All goes well until Wally loses his balance and skis down a steep mountain, dangling over a ledge. Using the donkey engine and a rope to lower Baxter down the mountain to rescue Wally, McCord accidentally cause the donkey engine to slide down the mountain and plow through the hotel. All of the guests check out, leaving the Baxters out of money once again.

Baxter goes back to Ridgeway, asking for an extension on his loan, which Ridgeway refuses. Baxter notices a sign for the Silver Hills Snowmobile Race, with a $2,500 top prize. Baxter decides to drive in the race, with McCord as his partner. Baxter's wife threatens to leave him over his carelessness and obsession. Though they come close, Baxter and McCord narrowly lose the race.

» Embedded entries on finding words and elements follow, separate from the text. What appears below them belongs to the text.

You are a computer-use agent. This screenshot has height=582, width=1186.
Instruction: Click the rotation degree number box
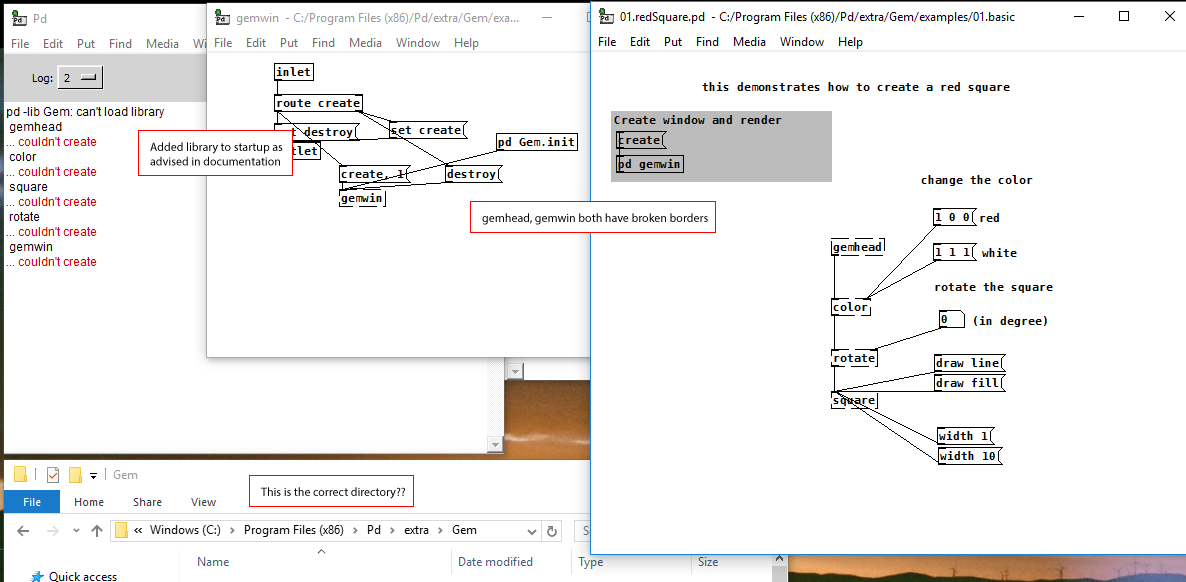coord(950,320)
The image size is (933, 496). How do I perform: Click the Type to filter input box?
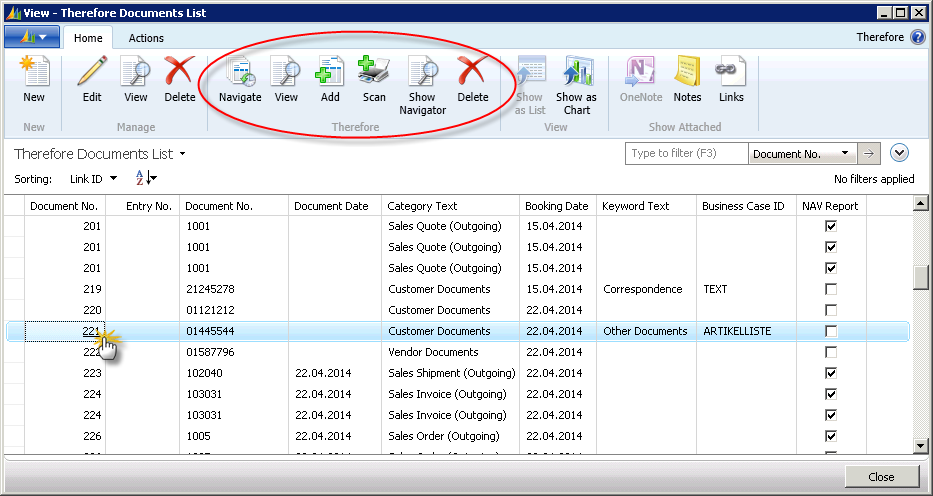[686, 154]
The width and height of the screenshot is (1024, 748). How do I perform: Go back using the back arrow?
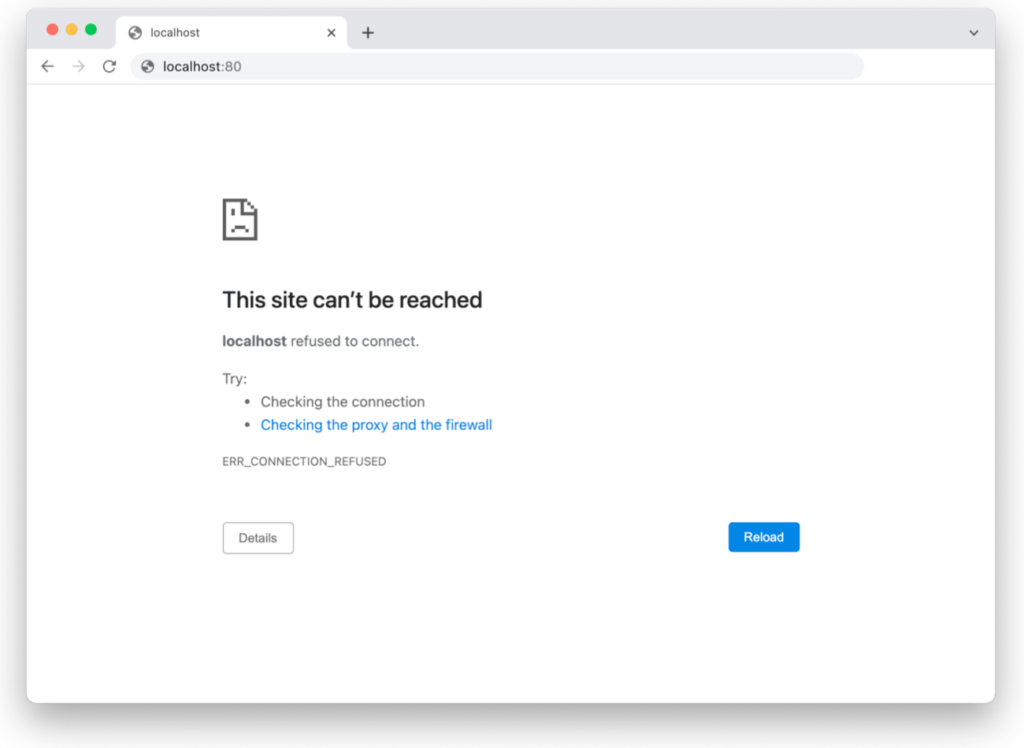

Ridgeway brings the deed transfer papers to the lodge for Baxter to sign. After threatening to begin the foreclosure process, he offers to buy the resort from Baxter. Ridgeway's secretary, Miss Wigginton, tells everyone the truth: the property includes several hundred acres of timberland originally donated to the local Indian tribes by Barnesworth for as long as the tribe inhabited the land. As the tribe has moved away or died out, the land reverts to the estate. Ridgeway wants to buy the resort in order to log the timber. McCord adds that the land the town was built on was granted by Barnesworth on the condition that several buildings be erected, including a library. Baxter's son notes that he has not seen a library, and asks why the land has not reverted to Baxter. Silver Hill is in violation of the grant, meaning that the entire town is built on land now owned by Baxter. Ridgeway agrees to loan Baxter the money necessary to repair and expand the resort.

==Cast==

===Main===
- Dean Jones as Johnny Baxter
- Nancy Olson as Sue Baxter
- Harry Morgan as Jesse McCord
- Keenan Wynn as Martin Ridgeway
- Johnny Whitaker as Richard Baxter
- Michael McGreevey as Wally Perkins
- George Lindsey as Double L. Dingman
- Kathleen Cody as Chris Baxter
- Mary Wickes as Miss Wigginton

===Supporting===
- David White as Mr. Fowler
- Dick Van Patten as Mr. Carruthers
- Alice Backes as Miss Ogelvie
- Joanna Phillips as Naomi Voight
- John Myhers as Mr. Manescue

==Reception==
Howard Thompson of The New York Times wrote, "What it lacks in wit it has in wholesome, hearty chuckles. Add to this some nice, snowy backgrounds and slope activity in the Colorado ski country." Variety reported: "Bearing all the elements audiences have come to expect in Disney product, film concentrates on fast action and visual comedic situations which should be well received in its intended market." Gene Siskel gave the film two-and-a-half stars out of four and noted, "Youngsters probably will be bored with a plot that ultimately hinges on a legal technicality involving the probate of a will, but they should enjoy the slapstick, the trick skiing sequences, and the family St. Bernard that detests cold weather." Fredric Milsten of the Los Angeles Times wrote, "Ironically titled, 'Snowball' is a rather slow-paced farce, which begins promisingly and then diminishes in size and effect. Its segments are rather jerkily and sloppily tacked together, and its improbabilities and illogic soon overshadow its wit." Margaret Ford of The Monthly Film Bulletin wrote that "Dean Jones and a strong supporting cast do their best with the rather flat characters, and the total result is that old American favourite, the peanut butter and jelly sandwich."